完璧な彼が初恋の彼女を手に入れる5つの条件

「それにしても桜衣さん、相変わらずイケメンからの支持率が高いですねぇ。松浦さんも中々見た目は良いし、跡取り息子だし。まあ、何かと自信がある人じゃないと、桜衣さんほどの美人は落とせないって思うんでしょうけど」

「……未来ちゃん、それは色々間違っていると思うわよ」

 支持率って、政党であるまいし、と桜衣は溜息と共に眉間に皺を寄せる。

『美人』というのは後輩がアラサーの自分に気を使って物凄く大げさに言ってくれているだけ。
 背は162cmで体形はそれなりのメリハリがある程度でグラマーなわけでも無い。
 生まれつき茶色がかった髪は鎖骨まであるが仕事の時は基本後ろで緩く纏めている。

 ファッションは好きだが、仕事中はあまり華美にならないよう、ベーシックな服装をするようにしている。

 子供の頃から目鼻立ちは美しかった母に似ていると言われていたけれど、自分ではそう思っていない。
 母は花の咲くような柔らかい女らしさに溢れた人だったが、自分はそういった可愛げは持ち合わせていないのだ。
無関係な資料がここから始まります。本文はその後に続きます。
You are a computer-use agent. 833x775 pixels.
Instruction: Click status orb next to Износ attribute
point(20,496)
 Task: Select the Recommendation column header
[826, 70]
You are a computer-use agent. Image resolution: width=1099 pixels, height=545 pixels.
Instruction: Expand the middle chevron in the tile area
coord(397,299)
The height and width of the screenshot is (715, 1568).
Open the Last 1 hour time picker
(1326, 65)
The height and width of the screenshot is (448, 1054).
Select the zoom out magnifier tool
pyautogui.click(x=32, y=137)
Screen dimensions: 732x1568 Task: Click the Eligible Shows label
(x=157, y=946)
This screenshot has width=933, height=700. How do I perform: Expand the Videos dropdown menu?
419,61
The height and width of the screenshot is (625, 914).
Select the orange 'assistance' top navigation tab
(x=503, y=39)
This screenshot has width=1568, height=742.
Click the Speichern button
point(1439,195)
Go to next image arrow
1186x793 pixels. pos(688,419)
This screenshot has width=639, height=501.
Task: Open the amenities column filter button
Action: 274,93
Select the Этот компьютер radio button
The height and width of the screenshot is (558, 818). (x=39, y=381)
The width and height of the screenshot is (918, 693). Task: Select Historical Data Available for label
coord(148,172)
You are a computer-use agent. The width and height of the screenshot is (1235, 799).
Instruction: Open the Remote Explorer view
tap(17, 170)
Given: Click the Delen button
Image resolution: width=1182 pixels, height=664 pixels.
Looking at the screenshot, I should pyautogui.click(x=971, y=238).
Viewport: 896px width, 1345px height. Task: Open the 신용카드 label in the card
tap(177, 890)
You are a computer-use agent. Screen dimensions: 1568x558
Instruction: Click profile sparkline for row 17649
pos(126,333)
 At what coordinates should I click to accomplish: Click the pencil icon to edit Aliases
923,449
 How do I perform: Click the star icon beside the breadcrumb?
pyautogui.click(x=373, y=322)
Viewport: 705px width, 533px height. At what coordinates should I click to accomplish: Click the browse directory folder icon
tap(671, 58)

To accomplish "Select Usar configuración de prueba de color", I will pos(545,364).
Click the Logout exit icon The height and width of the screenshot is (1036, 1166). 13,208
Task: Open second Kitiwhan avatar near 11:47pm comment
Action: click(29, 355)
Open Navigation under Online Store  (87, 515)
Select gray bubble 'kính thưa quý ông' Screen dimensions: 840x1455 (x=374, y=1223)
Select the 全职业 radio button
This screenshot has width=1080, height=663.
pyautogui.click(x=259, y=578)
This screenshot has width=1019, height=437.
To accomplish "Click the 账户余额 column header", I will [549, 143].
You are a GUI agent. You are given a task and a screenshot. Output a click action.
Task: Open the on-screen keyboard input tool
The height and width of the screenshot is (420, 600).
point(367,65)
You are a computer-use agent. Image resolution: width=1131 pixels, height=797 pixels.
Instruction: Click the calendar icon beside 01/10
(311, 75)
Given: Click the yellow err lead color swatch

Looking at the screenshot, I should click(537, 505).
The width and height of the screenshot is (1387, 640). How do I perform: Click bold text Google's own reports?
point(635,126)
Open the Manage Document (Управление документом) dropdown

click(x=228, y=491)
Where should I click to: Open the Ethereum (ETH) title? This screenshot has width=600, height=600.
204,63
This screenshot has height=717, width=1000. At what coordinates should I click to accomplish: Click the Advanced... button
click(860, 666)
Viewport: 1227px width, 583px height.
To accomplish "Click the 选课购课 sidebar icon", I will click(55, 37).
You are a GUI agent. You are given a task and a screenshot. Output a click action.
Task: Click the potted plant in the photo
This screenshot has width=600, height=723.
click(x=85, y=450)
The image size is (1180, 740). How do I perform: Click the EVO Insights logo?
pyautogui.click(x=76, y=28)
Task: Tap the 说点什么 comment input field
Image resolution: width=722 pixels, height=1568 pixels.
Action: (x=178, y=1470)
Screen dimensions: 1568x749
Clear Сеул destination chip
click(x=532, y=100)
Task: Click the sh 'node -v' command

 間違いなく育った環境のせいだが、桜衣は顔の整った男性、いわゆる「イケメン」の類は苦手だ。イケメンに限らず、仕事以外で男性と個人的に関わるつもりが無い。
 ……のだが、こうして取引先の男性からプライベートで、食事に誘われたり連絡先を聞かれたりすることがあるので困ってしまう。
 仕事の事もあるので、無下な態度を取る訳にもいかず、それとなくお断りし続けている。
 
 彼らも本気で声を掛けてきている訳ではないだろう。